[Stored items]
***

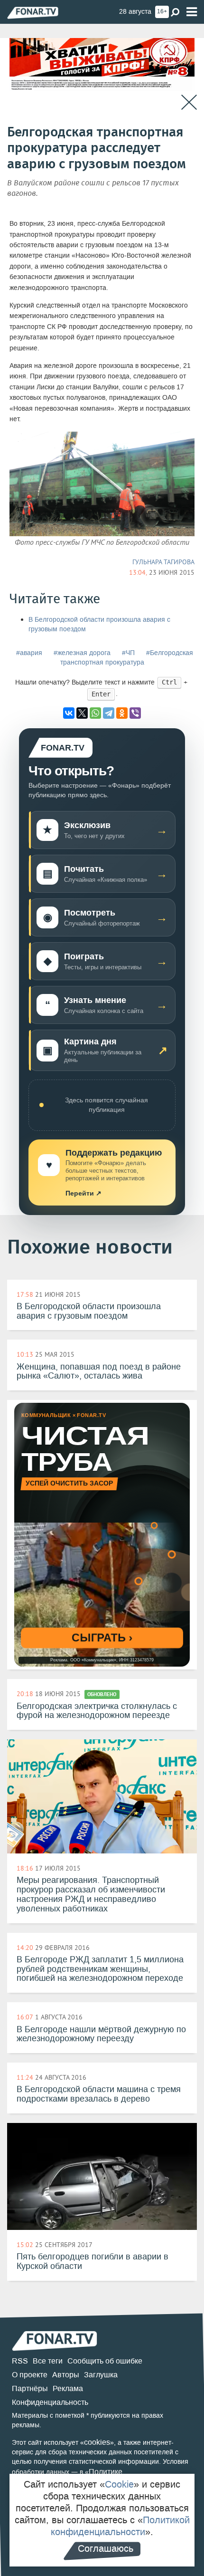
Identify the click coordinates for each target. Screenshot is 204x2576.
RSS (20, 2361)
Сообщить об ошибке (104, 2361)
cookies (97, 2442)
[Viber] (135, 713)
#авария (29, 652)
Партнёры (30, 2388)
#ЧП (128, 652)
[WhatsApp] (95, 713)
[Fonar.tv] (32, 12)
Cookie (119, 2484)
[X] (82, 713)
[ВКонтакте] (68, 713)
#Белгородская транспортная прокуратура (126, 657)
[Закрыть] (189, 102)
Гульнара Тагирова (163, 562)
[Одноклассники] (122, 713)
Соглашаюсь (105, 2548)
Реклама (68, 2388)
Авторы (65, 2375)
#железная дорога (82, 652)
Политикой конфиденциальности (120, 2526)
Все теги (48, 2361)
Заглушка (101, 2375)
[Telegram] (108, 713)
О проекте (29, 2375)
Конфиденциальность (50, 2402)
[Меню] (191, 12)
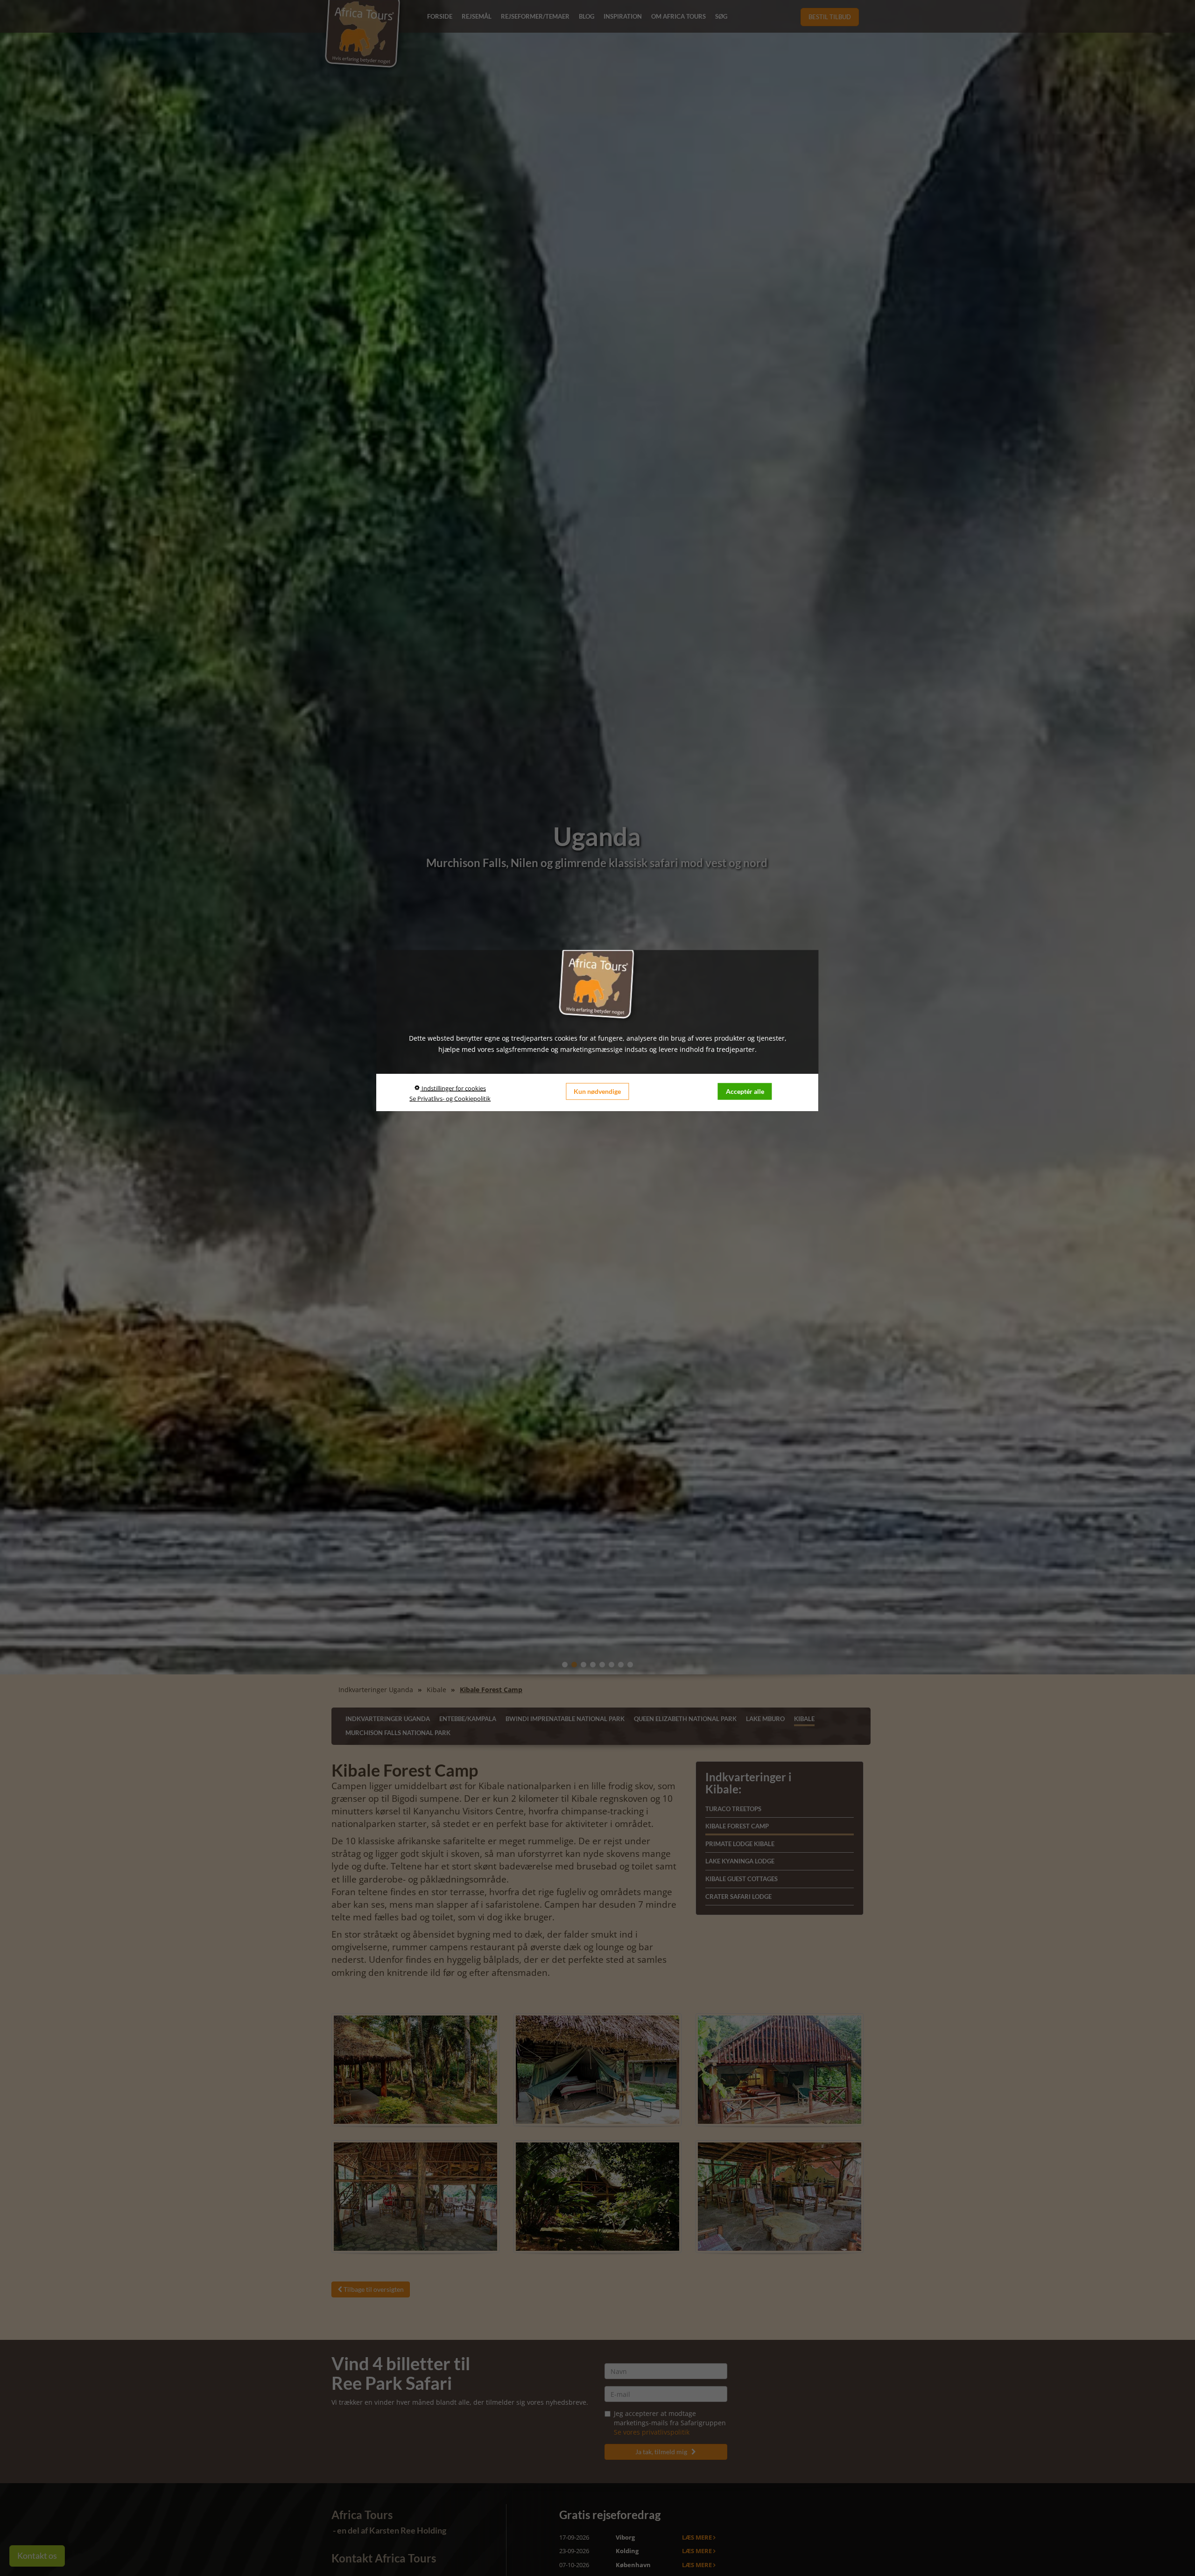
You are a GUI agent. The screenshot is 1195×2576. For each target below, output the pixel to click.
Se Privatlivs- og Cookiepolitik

***

# EXERCISE GOAL
Please return the entries above exactly as they appear, but without the pictures.

# REPLY TO THE EXERCISE
Identify the click coordinates for each target. Screenshot is 204x2576.
RSS (20, 2361)
Сообщить об ошибке (104, 2361)
cookies (97, 2442)
[Viber] (135, 713)
#авария (29, 652)
Партнёры (30, 2388)
#ЧП (128, 652)
[WhatsApp] (95, 713)
[Fonar.tv] (32, 12)
Cookie (119, 2484)
[X] (82, 713)
[ВКонтакте] (68, 713)
#Белгородская транспортная прокуратура (126, 657)
[Закрыть] (189, 102)
Гульнара Тагирова (163, 562)
[Одноклассники] (122, 713)
Соглашаюсь (105, 2548)
Реклама (68, 2388)
Авторы (65, 2375)
#железная дорога (82, 652)
Политикой конфиденциальности (120, 2526)
Все теги (48, 2361)
Заглушка (101, 2375)
[Telegram] (108, 713)
О проекте (29, 2375)
Конфиденциальность (50, 2402)
[Меню] (191, 12)
You are a GUI agent. The screenshot is 1195×2576. For each target below, output the pixel to click.
Se Privatlivs- og Cookiepolitik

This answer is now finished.